#### Task to complete
Please copy out the entries until you have copied the line that contains "Click the 查询 search button", beginning with the first line.
»»
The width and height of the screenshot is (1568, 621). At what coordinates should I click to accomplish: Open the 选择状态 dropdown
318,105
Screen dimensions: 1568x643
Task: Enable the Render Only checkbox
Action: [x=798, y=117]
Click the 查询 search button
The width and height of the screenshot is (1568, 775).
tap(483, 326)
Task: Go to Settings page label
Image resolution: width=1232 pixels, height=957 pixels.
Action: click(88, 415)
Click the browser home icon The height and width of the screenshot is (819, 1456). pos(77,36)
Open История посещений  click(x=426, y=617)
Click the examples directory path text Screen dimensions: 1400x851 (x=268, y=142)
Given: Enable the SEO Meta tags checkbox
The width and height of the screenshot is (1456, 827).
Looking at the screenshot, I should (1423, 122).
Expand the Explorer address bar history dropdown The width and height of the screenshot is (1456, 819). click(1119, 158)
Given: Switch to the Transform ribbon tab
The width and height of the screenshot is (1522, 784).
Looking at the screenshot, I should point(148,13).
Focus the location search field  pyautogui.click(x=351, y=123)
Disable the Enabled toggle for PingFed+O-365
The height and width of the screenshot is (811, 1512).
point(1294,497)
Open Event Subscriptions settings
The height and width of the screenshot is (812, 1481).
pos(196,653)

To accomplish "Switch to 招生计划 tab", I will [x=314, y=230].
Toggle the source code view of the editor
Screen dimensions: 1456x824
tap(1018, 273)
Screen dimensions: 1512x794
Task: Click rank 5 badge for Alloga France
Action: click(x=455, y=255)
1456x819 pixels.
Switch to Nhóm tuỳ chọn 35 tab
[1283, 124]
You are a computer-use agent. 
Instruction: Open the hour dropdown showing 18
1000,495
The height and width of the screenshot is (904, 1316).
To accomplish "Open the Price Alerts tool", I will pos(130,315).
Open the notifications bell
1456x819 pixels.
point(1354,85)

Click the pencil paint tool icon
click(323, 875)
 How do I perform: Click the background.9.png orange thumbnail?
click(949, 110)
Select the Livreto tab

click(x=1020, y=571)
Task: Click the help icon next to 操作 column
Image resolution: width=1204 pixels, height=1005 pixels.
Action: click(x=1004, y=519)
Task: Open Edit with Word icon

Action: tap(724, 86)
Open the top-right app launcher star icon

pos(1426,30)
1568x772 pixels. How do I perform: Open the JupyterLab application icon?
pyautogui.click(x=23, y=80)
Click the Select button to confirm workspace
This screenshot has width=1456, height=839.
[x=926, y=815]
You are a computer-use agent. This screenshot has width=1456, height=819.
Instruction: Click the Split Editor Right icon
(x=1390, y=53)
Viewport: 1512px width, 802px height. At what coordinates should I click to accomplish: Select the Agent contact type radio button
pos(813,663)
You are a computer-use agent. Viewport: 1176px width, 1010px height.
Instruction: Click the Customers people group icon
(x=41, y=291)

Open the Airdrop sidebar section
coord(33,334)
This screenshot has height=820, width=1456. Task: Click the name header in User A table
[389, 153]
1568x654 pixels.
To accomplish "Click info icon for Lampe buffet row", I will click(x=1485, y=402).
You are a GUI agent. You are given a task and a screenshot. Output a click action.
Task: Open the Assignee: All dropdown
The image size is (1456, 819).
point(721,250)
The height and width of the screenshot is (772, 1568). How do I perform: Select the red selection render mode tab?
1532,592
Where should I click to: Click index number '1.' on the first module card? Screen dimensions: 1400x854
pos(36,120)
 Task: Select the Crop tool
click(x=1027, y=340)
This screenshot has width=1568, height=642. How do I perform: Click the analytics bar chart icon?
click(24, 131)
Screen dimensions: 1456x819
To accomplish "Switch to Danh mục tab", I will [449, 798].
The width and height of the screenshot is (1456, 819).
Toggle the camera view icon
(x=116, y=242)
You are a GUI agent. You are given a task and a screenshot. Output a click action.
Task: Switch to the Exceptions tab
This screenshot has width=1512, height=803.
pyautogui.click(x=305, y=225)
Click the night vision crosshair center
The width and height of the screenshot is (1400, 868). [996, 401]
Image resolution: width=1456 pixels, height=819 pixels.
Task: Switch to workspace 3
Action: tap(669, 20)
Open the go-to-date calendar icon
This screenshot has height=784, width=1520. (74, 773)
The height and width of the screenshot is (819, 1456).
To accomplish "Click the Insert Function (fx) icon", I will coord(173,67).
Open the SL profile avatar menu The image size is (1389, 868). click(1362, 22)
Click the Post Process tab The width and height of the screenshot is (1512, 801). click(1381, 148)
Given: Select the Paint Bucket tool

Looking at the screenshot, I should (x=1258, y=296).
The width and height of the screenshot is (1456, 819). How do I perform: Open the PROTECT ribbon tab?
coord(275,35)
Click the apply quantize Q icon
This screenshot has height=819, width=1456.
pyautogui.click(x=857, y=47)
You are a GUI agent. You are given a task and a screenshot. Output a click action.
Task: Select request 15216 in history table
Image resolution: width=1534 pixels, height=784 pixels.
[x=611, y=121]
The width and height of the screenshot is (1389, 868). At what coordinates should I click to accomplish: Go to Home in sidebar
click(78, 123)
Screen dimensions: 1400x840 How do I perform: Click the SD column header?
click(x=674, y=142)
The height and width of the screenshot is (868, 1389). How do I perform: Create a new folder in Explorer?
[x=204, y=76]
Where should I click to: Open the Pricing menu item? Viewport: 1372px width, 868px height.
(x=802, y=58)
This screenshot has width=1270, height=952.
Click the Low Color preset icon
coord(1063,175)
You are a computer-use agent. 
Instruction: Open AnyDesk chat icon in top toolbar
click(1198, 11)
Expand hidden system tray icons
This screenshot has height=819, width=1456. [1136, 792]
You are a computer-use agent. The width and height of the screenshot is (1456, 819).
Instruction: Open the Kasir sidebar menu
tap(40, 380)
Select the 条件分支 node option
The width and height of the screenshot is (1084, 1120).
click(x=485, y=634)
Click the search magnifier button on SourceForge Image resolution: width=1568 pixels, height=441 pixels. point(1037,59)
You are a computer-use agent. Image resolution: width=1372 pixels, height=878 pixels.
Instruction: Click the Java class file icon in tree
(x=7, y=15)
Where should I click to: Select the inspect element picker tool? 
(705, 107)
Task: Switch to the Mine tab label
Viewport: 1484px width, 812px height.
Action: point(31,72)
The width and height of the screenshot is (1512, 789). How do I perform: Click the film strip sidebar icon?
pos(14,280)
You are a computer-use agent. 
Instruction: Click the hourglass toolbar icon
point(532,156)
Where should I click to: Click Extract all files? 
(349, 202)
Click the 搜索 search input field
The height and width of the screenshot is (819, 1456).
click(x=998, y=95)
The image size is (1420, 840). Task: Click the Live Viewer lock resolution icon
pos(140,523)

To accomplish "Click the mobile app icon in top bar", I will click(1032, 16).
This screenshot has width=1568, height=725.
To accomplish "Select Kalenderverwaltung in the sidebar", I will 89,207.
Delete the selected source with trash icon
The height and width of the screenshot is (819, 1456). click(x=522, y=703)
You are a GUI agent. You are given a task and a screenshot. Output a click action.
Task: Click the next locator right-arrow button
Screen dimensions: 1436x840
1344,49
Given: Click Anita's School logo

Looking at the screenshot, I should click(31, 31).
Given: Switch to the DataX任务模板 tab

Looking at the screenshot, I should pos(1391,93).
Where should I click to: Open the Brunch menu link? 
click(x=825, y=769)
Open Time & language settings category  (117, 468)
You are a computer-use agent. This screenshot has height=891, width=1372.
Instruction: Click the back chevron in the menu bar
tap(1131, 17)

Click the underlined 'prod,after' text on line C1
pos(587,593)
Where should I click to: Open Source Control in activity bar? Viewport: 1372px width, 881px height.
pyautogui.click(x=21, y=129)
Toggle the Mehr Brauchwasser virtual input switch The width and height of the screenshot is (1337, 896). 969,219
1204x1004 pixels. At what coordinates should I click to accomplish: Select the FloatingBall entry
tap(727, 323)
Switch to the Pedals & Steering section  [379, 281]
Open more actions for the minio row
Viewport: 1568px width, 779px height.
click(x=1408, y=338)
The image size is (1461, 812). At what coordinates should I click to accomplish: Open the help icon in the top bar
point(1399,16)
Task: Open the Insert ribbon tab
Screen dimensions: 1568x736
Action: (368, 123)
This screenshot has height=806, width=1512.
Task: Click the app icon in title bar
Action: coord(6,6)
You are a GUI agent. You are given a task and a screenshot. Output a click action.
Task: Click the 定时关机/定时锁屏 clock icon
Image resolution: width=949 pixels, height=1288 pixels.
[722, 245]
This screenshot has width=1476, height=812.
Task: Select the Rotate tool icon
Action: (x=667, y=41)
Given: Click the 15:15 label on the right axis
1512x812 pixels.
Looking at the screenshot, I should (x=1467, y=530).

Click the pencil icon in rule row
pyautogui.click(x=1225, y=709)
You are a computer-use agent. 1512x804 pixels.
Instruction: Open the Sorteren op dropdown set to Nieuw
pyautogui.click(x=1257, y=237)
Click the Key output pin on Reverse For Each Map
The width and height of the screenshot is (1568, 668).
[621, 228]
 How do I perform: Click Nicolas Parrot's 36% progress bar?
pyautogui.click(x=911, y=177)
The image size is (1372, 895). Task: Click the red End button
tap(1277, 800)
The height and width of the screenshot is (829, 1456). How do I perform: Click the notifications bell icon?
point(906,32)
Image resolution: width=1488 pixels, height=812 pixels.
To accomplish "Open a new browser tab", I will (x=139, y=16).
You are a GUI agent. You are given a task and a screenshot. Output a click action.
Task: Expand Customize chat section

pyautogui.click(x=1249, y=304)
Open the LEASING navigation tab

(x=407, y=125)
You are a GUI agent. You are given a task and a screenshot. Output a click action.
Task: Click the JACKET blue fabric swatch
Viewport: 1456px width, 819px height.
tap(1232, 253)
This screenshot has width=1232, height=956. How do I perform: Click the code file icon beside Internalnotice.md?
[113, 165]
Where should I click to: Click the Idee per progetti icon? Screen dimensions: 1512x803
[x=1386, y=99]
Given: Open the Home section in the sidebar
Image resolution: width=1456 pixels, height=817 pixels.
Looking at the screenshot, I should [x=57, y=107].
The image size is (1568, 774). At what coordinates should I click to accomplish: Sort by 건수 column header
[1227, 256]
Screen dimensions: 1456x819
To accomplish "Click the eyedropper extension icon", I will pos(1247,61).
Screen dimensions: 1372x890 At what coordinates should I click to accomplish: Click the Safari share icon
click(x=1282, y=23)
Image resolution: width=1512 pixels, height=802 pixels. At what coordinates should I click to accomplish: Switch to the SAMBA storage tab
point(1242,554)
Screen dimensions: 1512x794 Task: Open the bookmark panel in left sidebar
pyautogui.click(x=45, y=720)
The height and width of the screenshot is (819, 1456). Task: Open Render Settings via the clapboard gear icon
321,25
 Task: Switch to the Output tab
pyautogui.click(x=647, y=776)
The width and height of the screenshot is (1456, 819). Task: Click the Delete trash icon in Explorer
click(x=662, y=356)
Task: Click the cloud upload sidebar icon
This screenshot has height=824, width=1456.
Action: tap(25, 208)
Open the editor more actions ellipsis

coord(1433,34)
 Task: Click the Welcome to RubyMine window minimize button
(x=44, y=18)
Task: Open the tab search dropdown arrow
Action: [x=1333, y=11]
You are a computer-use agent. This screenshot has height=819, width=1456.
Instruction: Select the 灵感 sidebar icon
««
#### Your response
The width and height of the screenshot is (1568, 621). At what coordinates should I click to accomplish: Open the 选择状态 dropdown
318,105
Screen dimensions: 1568x643
Task: Enable the Render Only checkbox
Action: [x=798, y=117]
Click the 查询 search button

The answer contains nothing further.